Panama is divided into seven provinces—namely, Bocas del Toro, Chiriqui, Code, Colon, Los Santos, Panama, and Veragua.

In the north-western province of Bocas del Toro, the United Fruit Company are cultivating bananas on a large scale. The Company's steamers, sailing from New York and New Orleans, are thoroughly well equipped for passenger traffic. There are several services weekly to Cristobal and a bi-weekly service between Colon and the port of Bocas, whence millions of bunches of bananas from the neighbouring plantations are exported annually.

To or near many of the richest and most beautiful parts of the Isthmus go the steamers of the National Navigation Company, a local enterprise which was established for trading purposes, but which is now catering for tourist traffic. Every sightseer should remember, when making inquiries about the facilities afforded by these boats, that any person's criticism of the native ideal of passenger accommodation is bound to be influenced by the individual critic's standard of comfort and convenience, and that there are some people who feel they are paying too dearly for travelling in the wilds if they have not all the luxuries of a first-class hotel at their disposal, whilst others can appreciate and make the best of any opportunity for getting off the beaten track.

At the offices of the Pacific Steam Navigation Company in Panama city, arrangements can be made for an excursion to the island of Taboga. The superintendent of the P.S.N. Co., which is a British enterprise intimately related to the Royal Mail Steam Packet Company, can be relied on to organize the trip to Taboga on the lines of a luxurious picnic.

Many isolated centres of industry, together with the undeveloped regions of the Republic, can only be reached through the agency of Shank's pony, a mule, a native canoe, a guide, camping kit, and carriers.

The pearl fisheries, around the Pearl Islands, are among the Republic's principal sources of income; but the grounds have been worked for centuries, and now yield a poor harvest of gems compared with the treasures that were wrested from them by the Spaniards.
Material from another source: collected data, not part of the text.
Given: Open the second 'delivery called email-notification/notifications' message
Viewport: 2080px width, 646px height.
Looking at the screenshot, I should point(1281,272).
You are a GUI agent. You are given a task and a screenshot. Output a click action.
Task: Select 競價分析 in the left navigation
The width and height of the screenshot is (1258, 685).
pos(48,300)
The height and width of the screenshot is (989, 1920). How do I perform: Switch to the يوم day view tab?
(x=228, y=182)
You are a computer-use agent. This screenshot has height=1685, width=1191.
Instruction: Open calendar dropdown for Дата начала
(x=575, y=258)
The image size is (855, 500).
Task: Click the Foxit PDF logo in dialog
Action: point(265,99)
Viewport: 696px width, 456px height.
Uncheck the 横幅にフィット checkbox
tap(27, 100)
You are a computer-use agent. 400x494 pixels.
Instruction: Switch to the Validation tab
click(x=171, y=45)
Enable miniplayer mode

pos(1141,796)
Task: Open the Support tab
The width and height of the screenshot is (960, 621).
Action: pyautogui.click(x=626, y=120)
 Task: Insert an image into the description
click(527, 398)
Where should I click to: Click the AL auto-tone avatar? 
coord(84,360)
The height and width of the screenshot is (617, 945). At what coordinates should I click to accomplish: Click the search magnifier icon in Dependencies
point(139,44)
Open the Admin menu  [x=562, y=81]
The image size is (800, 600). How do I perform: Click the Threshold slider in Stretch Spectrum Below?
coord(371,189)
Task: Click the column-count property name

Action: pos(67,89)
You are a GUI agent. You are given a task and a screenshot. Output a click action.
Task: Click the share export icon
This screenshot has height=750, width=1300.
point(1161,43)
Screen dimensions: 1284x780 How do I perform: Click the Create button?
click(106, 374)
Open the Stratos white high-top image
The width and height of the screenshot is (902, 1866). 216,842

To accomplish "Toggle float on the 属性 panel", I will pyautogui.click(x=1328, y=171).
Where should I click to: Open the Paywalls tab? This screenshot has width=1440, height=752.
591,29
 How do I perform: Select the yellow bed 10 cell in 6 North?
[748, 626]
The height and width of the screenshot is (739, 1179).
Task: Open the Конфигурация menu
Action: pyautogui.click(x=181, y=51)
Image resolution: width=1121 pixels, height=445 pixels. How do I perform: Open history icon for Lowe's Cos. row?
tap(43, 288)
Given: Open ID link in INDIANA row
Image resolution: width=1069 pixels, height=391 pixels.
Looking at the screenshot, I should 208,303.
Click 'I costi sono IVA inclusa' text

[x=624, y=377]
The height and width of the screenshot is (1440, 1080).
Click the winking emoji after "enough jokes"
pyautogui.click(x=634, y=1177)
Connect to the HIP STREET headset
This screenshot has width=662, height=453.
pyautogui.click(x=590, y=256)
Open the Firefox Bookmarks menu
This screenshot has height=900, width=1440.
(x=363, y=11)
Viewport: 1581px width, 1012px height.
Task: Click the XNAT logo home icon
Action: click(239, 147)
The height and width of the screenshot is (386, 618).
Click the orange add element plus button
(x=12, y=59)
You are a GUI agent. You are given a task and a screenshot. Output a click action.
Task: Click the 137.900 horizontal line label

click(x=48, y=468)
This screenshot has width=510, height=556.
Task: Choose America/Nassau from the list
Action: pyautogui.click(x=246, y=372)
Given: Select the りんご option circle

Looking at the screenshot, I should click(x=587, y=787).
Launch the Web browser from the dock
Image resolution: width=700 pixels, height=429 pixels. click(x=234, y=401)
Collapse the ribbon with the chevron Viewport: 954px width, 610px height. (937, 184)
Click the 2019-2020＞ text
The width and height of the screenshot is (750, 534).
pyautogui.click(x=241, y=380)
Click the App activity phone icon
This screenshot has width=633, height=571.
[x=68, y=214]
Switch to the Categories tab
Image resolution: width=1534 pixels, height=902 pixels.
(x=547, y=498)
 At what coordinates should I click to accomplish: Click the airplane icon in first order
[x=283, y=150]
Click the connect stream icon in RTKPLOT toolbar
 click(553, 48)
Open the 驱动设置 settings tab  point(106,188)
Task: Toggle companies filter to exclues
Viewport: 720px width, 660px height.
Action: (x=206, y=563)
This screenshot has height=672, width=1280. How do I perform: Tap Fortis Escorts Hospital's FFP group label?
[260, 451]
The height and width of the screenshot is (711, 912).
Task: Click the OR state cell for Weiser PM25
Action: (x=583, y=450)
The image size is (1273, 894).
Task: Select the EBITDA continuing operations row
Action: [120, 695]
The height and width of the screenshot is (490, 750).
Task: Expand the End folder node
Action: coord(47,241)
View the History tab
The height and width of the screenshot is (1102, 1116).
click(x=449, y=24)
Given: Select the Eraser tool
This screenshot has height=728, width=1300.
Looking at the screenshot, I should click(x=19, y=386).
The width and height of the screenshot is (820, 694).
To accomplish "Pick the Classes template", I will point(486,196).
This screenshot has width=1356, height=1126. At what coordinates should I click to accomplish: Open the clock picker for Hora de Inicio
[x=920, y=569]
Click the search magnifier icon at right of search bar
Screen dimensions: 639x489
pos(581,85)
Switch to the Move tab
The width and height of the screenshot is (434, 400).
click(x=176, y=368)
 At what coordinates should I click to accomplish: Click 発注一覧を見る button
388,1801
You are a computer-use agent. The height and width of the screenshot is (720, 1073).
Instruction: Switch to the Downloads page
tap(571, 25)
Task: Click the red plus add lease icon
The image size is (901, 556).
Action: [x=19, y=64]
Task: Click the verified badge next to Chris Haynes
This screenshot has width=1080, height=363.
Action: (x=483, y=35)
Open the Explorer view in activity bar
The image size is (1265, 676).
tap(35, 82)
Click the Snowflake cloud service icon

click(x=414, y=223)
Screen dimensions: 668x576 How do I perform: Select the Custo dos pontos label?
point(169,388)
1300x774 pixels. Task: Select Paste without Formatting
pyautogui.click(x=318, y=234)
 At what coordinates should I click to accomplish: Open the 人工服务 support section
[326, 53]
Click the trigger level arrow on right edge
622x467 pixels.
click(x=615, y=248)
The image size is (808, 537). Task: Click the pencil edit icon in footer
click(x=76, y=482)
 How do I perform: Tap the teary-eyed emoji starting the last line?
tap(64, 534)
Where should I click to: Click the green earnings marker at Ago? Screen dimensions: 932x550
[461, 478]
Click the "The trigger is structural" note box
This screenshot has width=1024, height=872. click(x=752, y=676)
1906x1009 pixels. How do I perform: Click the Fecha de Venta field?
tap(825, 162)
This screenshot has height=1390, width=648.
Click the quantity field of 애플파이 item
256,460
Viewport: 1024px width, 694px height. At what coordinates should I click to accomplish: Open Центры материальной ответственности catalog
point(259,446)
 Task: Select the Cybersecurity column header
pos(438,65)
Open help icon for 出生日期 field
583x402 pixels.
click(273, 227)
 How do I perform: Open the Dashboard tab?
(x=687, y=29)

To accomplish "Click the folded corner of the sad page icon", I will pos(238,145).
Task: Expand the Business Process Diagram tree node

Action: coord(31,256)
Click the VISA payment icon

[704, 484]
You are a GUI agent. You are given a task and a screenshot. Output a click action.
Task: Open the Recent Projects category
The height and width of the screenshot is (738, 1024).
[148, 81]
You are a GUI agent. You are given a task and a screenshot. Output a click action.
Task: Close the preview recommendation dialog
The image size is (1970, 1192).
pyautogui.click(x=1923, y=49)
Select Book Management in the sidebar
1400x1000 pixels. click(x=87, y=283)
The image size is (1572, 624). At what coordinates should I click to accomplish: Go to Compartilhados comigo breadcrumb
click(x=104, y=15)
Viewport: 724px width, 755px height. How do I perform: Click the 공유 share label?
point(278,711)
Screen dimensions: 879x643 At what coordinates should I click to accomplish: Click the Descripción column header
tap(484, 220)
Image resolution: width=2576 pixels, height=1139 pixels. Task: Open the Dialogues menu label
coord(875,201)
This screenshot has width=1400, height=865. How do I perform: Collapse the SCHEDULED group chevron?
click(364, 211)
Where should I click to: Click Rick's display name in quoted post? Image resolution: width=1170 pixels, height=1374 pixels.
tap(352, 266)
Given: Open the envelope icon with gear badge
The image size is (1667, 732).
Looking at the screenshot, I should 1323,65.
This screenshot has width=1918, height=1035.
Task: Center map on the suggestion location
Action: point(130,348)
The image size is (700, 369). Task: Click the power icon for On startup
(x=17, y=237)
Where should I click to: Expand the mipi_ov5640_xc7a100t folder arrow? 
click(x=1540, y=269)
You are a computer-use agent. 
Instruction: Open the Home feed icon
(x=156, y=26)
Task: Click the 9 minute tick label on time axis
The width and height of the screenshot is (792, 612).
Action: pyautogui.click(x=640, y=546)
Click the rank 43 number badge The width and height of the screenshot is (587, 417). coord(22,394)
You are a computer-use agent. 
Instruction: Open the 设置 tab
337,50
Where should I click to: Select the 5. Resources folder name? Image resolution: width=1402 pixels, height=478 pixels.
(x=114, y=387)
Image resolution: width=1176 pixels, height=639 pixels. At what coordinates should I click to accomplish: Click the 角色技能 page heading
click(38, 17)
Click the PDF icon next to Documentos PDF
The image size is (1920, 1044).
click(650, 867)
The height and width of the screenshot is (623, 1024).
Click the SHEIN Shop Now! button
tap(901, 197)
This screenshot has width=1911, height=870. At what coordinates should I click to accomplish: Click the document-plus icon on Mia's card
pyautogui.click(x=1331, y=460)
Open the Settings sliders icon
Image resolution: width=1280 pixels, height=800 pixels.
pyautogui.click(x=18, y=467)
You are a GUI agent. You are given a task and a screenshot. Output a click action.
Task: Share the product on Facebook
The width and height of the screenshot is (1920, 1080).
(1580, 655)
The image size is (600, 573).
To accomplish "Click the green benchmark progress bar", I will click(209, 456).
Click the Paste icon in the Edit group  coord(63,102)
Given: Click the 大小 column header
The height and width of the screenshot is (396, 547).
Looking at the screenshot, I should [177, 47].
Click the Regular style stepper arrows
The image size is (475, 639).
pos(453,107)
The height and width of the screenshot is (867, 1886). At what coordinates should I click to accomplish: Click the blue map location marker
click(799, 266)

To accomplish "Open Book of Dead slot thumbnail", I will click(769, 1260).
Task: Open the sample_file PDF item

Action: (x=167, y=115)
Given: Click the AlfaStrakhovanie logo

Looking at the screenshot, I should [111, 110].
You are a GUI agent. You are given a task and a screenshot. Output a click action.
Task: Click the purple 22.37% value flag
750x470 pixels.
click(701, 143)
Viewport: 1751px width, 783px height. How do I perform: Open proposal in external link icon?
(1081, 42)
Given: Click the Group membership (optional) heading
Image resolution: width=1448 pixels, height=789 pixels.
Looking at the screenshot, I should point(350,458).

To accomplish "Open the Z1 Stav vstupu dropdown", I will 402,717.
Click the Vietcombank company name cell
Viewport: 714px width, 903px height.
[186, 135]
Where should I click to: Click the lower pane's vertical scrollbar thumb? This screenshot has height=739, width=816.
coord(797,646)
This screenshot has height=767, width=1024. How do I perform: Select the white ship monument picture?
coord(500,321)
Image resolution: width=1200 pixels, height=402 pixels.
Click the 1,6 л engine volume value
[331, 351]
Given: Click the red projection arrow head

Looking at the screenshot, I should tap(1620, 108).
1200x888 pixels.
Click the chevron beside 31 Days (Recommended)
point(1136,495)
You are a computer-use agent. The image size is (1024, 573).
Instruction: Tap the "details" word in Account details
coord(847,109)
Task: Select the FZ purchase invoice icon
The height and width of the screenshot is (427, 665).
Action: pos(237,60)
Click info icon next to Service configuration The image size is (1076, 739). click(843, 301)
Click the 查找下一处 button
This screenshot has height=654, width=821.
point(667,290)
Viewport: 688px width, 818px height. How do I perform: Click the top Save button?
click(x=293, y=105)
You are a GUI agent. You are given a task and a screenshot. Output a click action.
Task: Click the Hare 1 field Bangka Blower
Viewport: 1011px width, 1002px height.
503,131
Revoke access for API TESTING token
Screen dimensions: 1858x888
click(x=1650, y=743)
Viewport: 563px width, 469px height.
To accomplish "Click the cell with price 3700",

But although hundreds of oysters may only furnish one pearl of value, the shells have their price. Many tons of them are bought annually by the United States and Europe, to be used in the manufacture of buttons, buckles, and various kinds of ornaments. Most of the divers are negroes.

Panamanian village


Further, the principal products of the Republic include cattle which are raised in large numbers in the provinces of Chiriqui and Veragua, corn, beans, rice, cocoa, coffee, coconuts, and ivory-nuts. Large quantities of ivory-nuts are used in Italy for the manufacture of buttons.

The Isthmian forests are richly stocked with many varieties of timber, several of the woods having such excellent qualities as durability and beauty. Tropical forests, more commonly known as "The Bush," are a magnificent tangle of luxurious vegetation; trees rise from an impassably dense undergrowth, swarms of parasitic plants grow on their trunks and boughs, and the overhead branches of neighbouring giants intertwine, or are linked together by creepers. Numerous varieties of orchids are a feature of the Panamanian Bush.

Gold mines are worked in the rich Darien district, the region which the British tried to colonize towards the close of the seventeenth century, and which is intimately associated with that great financial disaster known as the South Sea Bubble. However, it is a British company, the Darien Gold Mining Company of London, that has obtained much of the wealth that has been redeemed from the Darien region during recent years.

The Indians play no insignificant part in the trade of the Isthmus. One of their principal trading stations is at the port of San Carlos, in the south-west of the province of Panama. The most interesting of the Isthmian aborigines are the San Blas Indians, who inhabit a district in the north-east of the province of Colon. For centuries they have kept their race pure. Until recently they would not allow any stranger to set foot on their shores; even now, anyone who visits their country is closely watched, and is not permitted to stay the night. San Blas Indians frequently go to Colon city for trading purposes. They make the trip there and back, eighty odd miles each way, in cayukas, which carry a cargo of bananas, coconuts, and ivory-nuts. Cayukas or dug-outs are little one-piece boats, made from the trunk of a tree by cutting and burning operations; they are all fitted with a sail, and some are very beautifully modeled.

The San Blas Indians are wonderful sailors and swimmers. A story I heard bears witness to their aquatic prowess, for if it is not founded on fact, it is certainly born of fame.

A cayuka, manned by one Indian and loaded with a hundred coconuts, ran into a gale when on the high sea between the San Blas country and Colon, and was capsized. The Indian reached Colon in that cayuka, with ninety-nine coconuts for the market.